33. Dialoog of conflict?

In ‘Schoolleiders hebben schoon genoeg van bemoeizuchtige ouders’ in Trouw van 15 juli 2017 beweert Peter Hulsen: “Ouderbemoeienis is niet een beweging van buiten waar leerkrachten slachtoffer van zijn.’ Nee, ouders zijn niet “een beweging” en de meesten zijn gelukkig normaal denkende en fatsoenlijk opererende mensen die samen met de school de leeromstandigheden van hun kind willen verbeteren of bijsturen. De ouders die een groeiende bron van stress en irritatie voor leerkrachten, docenten en schoolleiding vormen zijn degenen die ongenood de school en je les in komen lopen. Dat doen ze soms, niet te geloven!
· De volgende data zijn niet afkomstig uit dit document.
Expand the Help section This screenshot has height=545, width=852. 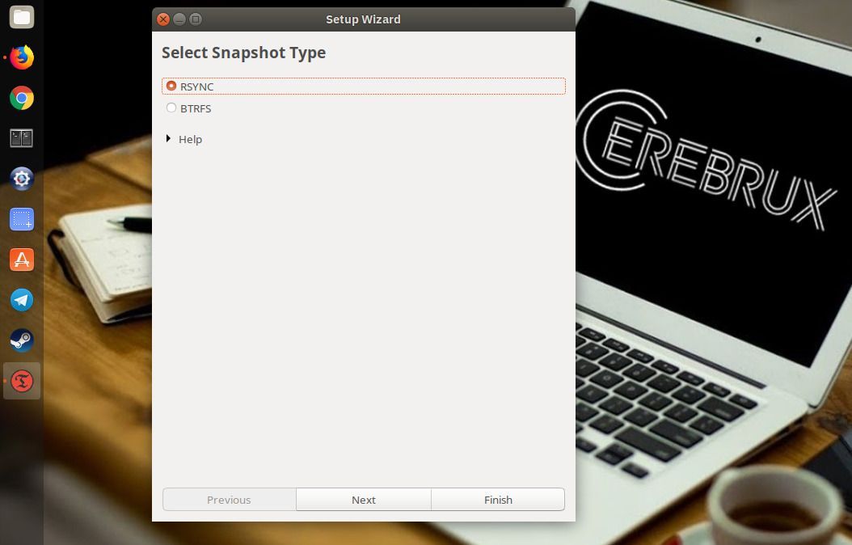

Die met hun lichaam, taal en/of juridische stappen dreigen voor het geval dat jij het in je hoofd haalt om hen niet ogenblikkelijk te gehoorzamen. (En binnenkort krijgen ze er nog een leuk extra wapenstokje bij: dat vervloekte register.) Deze ouders zijn volledig overtuigd van het eigen gelijk, het eigen slachtofferschap en het “recht om hun mening in elke denkbare vorm op te dringen” zonder de verplichting van binnen de fatsoensnormen te blijven, de gesprekspartner als mens te bejegenen of zelfs maar te proberen de motieven van de ander te begrijpen; ze willen niet eens luisteren.

Nee, het betreft hier zeker geen beweging. En hoewel ik als docent deze onaangename kant van het ouderlijk opkomen voor het eigen kroost bij tijden als zeer belastend heb ervaren ken ik ook de andere kant. Sinds mijn eigen kinderen het onderwijs als leerling ingingen heb ik ook frustraties, boosheid en onmacht gevoeld wanneer ik dacht dat mijn kind niet begrepen, ondergewaardeerd of onterecht behandeld werd. Het gaat over je kind: je ziet kansen verdwijnen en problemen ontstaan. Met je kind gaat het steeds slechter en je kunt daar niets tegen doen. Dat is vreselijk.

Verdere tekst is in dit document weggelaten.